修繕積立金が安いマンションは要注意?将来の値上げリスクを解説
2026年2月17日
中古マンションを探す際、修繕積立金が安いほうがお得に見えますが、実はそうとは限りません。修繕積立金が安すぎるマンションには将来の値上げリスクが潜んでいます。
修繕積立金の適正額
修繕積立金の目安は専有面積1㎡あたり月額200〜350円です。70㎡の物件なら月額14,000〜24,500円程度です。この範囲を大きく下回る場合は注意が必要です。
段階増額方式と均等積立方式
修繕積立金の徴収方法には2つのパターンがあります。
- 段階増額方式:新築時は安く設定し、数年ごとに値上げしていく方式。国土交通省のガイドラインではあまり推奨されていません。

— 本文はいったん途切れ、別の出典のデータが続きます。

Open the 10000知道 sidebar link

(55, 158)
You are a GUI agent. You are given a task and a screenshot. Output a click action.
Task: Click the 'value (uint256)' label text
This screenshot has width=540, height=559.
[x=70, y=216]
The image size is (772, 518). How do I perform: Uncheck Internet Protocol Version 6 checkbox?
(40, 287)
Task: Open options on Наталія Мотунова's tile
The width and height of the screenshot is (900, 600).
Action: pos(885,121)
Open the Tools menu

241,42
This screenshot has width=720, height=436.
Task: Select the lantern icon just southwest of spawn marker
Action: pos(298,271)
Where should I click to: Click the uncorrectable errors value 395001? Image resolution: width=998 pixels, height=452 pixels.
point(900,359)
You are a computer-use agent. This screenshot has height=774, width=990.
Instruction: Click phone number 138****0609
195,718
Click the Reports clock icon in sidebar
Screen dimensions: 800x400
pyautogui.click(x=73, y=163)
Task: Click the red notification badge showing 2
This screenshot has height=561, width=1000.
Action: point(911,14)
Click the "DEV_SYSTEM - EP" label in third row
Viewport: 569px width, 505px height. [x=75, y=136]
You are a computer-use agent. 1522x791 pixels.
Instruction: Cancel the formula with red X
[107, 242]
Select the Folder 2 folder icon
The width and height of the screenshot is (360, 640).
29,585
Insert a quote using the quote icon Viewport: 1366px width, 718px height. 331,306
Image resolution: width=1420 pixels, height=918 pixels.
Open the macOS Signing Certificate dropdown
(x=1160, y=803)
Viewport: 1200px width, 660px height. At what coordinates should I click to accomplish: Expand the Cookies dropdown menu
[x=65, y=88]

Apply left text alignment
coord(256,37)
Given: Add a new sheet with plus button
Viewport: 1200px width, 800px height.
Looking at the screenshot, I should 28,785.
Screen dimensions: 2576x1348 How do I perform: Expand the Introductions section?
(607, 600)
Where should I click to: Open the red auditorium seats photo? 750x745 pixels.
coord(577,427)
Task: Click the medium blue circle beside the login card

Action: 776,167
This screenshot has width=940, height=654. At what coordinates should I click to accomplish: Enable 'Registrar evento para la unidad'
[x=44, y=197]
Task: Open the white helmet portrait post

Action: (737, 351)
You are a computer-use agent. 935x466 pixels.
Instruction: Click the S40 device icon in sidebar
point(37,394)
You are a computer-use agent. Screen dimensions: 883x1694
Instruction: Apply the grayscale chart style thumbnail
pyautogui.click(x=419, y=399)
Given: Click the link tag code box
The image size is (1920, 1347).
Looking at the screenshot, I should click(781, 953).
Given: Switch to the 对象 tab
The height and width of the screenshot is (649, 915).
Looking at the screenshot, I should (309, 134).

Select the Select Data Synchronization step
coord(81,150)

- 均等積立方式:長期修繕計画に基づいて当初から適正な金額を均等に積み立てる方式。値上げリスクが低い方式です。
修繕積立金が安いことのリスク
修繕積立金が安い場合、以下のリスクがあります。
- 大規模修繕時に積立金が不足し、一時金の徴収や借入が必要になる
- 管理組合の総会で大幅な値上げが決議される可能性がある
- 必要な修繕が先延ばしにされ、建物の劣化が進む
確認すべきポイント
購入前に「長期修繕計画書」と「修繕積立金の残高」を確認しましょう。計画的に積み立てられているマンションは、将来の急な値上げリスクが低く、建物の価値も維持されやすいです。修繕積立金が適正額以上のマンションは、安心できる水準にあると評価できます。